Тодороки сломал сигарету, половина которой улетела непотушенной с балкона и затерялась среди веток, пока он пытался выдавить из себя слова отказа. От них шипами кололо глотку, из которой вот-вот должны были просочиться красно-бурые иглы. Черт, он правда настолько…
— Через полчаса буду.
Бакуго сбросил вызов.
Тодороки почти физически было необходимо увидеть его. Сколько там до вторника времени? Шото думал, что он конченный эгоист, потому что чем дольше он с этим тянул, тем хуже будет тогда, когда настанет момент отправить все в утиль (и себя в утиль тоже — себя в первую очередь).
Гори и сжигай.
Если бы дело касалось только его, Шото бы справился. Ладно, к черту уже карьеру фотографа, к черту престижные конкурсы и признание других. Он мог бы продолжать вести инстаграм, перебиваться фотосъемками в парках, предлагать фотосессии рядом с интересными архитектурными сооружениями и выезжать в другие города. Возможно, открыл бы маленькое агентство (Тодороки предполагал, что рано или поздно отец добрался бы и до его аккаунта, и до его агентства).

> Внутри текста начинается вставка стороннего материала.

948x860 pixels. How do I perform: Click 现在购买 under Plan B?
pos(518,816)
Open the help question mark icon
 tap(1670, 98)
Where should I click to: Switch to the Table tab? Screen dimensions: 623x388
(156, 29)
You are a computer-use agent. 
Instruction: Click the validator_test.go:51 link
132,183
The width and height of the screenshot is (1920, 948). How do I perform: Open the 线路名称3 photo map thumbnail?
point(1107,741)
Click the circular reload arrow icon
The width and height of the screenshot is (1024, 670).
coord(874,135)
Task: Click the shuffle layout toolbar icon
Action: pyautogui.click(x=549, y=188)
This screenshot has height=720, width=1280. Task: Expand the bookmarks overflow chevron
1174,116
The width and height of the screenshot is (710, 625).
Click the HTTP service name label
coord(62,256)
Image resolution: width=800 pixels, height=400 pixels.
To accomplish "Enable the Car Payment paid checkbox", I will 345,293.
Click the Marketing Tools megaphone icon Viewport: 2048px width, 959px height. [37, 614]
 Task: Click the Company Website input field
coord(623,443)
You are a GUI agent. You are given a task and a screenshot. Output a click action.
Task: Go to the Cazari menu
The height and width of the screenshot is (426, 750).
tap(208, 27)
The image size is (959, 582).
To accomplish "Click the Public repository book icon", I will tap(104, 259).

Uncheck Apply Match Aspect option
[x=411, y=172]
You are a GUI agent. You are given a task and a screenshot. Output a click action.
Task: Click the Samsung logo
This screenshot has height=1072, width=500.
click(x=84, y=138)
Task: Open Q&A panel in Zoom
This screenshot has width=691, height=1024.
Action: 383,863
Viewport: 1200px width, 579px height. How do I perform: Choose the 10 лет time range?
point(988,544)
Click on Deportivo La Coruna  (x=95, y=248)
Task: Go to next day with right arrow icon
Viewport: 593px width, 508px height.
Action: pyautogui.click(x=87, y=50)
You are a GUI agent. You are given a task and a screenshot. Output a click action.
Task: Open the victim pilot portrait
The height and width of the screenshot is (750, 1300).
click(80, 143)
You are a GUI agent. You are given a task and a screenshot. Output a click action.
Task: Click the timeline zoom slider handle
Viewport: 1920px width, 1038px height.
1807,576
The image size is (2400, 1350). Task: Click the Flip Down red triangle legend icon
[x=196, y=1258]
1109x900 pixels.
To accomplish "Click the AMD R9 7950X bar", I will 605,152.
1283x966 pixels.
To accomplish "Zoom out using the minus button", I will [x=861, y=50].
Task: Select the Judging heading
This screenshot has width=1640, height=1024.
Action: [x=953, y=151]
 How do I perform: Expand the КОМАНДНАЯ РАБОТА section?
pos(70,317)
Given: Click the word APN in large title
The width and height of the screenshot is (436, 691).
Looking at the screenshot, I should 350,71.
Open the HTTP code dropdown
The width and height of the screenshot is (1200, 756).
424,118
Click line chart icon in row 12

Но не тогда, когда влиятельный, поехавший крышей ублюдок угрожал его близким людям.
Вот тебе и социальные связи, Шото, добро пожаловать в реальный мир, в котором все превращается в элемент шантажа.
Шото вошел в темную квартиру и закрыл балконную дверь, опираясь на нее спиной.
Закусил губу.
Зажмурил глаза.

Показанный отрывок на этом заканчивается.